North Korea conducted its sixth and largest nuclear test Sunday morning, with officials claiming that it was a hydrogen bomb designed to fit on an intercontinental ballistic missile (ICBM). The test followed pictures released by Pyongyang earlier Saturday showing North Korean leader Kim Jong-un inspecting a thermonuclear device. The Trump administration is now under pressure to respond. While North Korea and the United States may be on a collision course in the months ahead, the right short-term response is not kinetic. The White House must lead the charge in a global sanctions campaign against China and Russia to severely restrict North Korean revenue.
Some experts will call for the White House to negotiate a freeze of North Korea’s nuclear program, with claims that it will reduce the threat and eventually lead to denuclearization. But we have seen this movie before and the ending is not encouraging. The 1994 Agreed Framework and 2005 Joint Statement did not lead to denuclearization, far from it. Pyongyang started a secret, alternative path to develop nuclear weapons while it demanded benefits from the 1994 deal. And in the wake of the Joint Statement, Pyongyang showed us that its nuclear threat is not limited to the weapons it is amassing at home. The Kim regime built a nuclear reactor in Syria that Israel destroyed in 2007.
Another popular refrain is that sanctions have failed to curtail Pyongyang’s weapons program, and it is not a viable policy option. But David Cohen, former Deputy Director of the CIA and former Under Secretary of the Treasury for Terrorism and Financial Intelligence for the Obama administration, has noted, “North Korea is not, by any stretch, ‘sanctioned out.’ Despite a broad set of international and U.S. sanctions, North Korea has gotten off relatively easy, especially as compared with Iran.”
True, U.S. sanctions against North Korea have more than doubled since February of last year, when the new North Korea sanctions law came into effect. But sanctions against Pyongyang before that date were weaker than our efforts to isolate low-level threats like Zimbabwe, Sudan and the Balkans—even as North Korea conducted four nuclear tests. U.S. sanctions against North Korea have finally approached a level where Pyongyang sits alongside Russia, Syria and Iran.
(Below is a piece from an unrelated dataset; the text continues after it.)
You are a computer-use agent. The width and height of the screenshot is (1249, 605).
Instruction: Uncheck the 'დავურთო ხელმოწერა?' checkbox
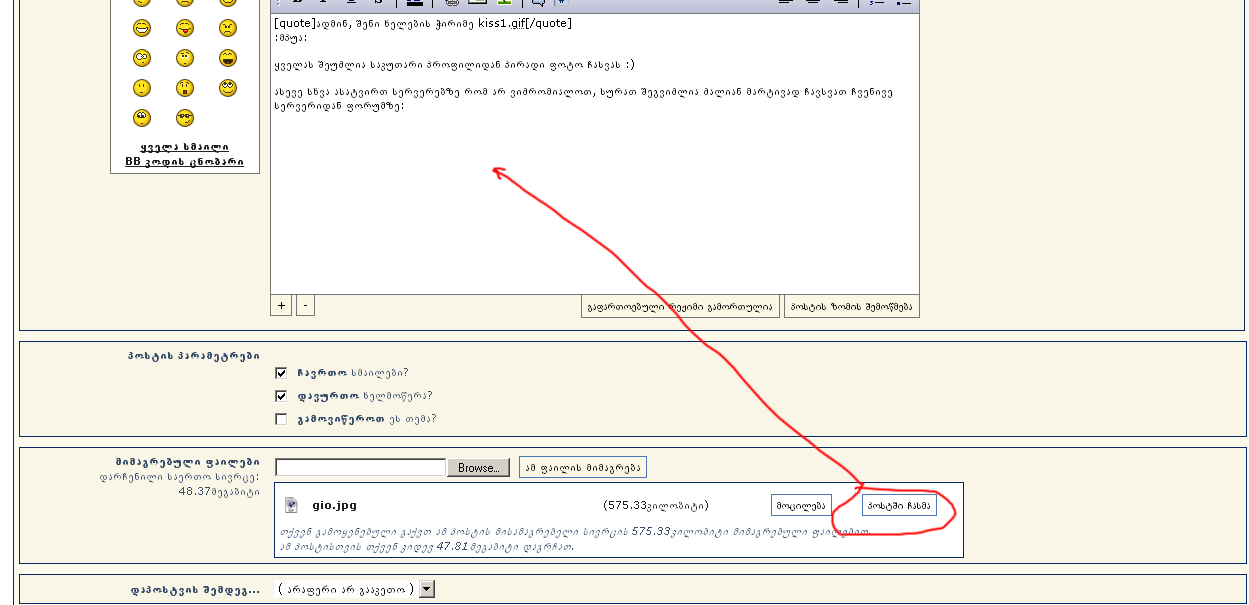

An effective North Korea sanctions regime must target both Pyongyang’s international businesses and the non-North Koreans facilitating its sanctions evasion. Since March 31, 2017, the United States has sanctioned forty-three people, of whom 86 percent operate outside North Korea and 54 percent are non-North Koreans who facilitate North Korea’s sanctions evasion. But there is still more work to do: forty-three people represents a tiny fraction of Pyongyang’s network.
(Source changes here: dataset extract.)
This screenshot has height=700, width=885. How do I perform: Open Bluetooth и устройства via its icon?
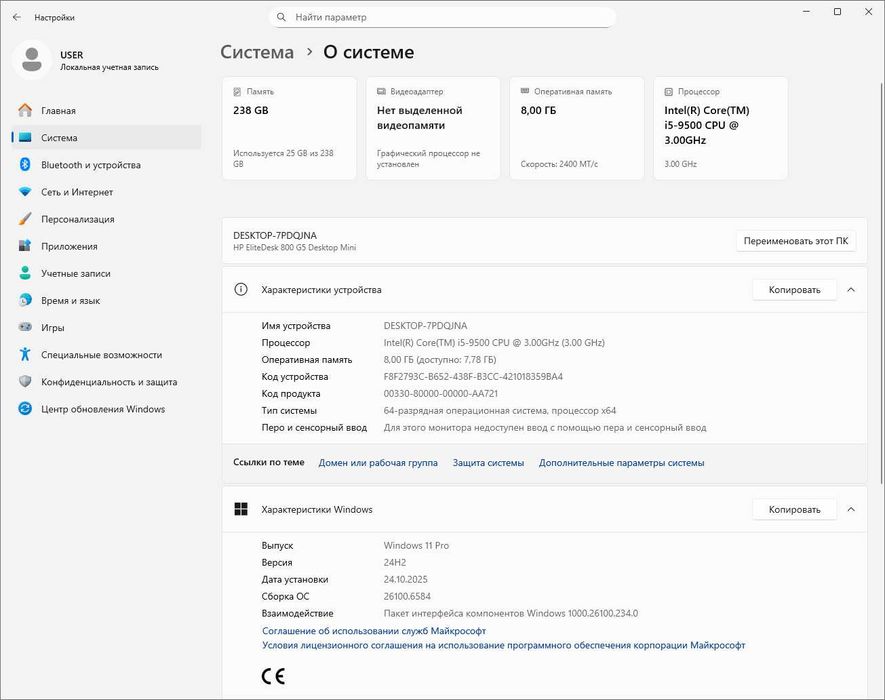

A sixth nuclear test will prompt calls for another UN sanctions resolution. But this is exactly what Turtle Bay did after last year’s two nuclear tests. If anything, these measures show that international pressure on North Korea, which is already isolated, accomplishes little. The real leverage is with Beijing and Moscow, whose leaders have allowed North Korea’s rogue behavior to continue for far too long.
Recent disclosures show that from 2009 to 2017, North Korea used Chinese banks to process at least $2.2 billion in transactions through the U.S. financial system. Chinese banks must feel the full weight of the U.S. Treasury Department beginning with significant fines against medium-size and large banks. These fines should be complemented by a private message to China’s leaders that Washington is prepared to cut these banks from the U.S. financial system.
China, along with Russia, is working with North Korean proliferation entities in violation of UN sanctions. Washington must continue to sanction those activities and inform Moscow and Beijing that facilitating North Korea’s proliferation will be met with a harsh response targeting Chinese and Russian interests.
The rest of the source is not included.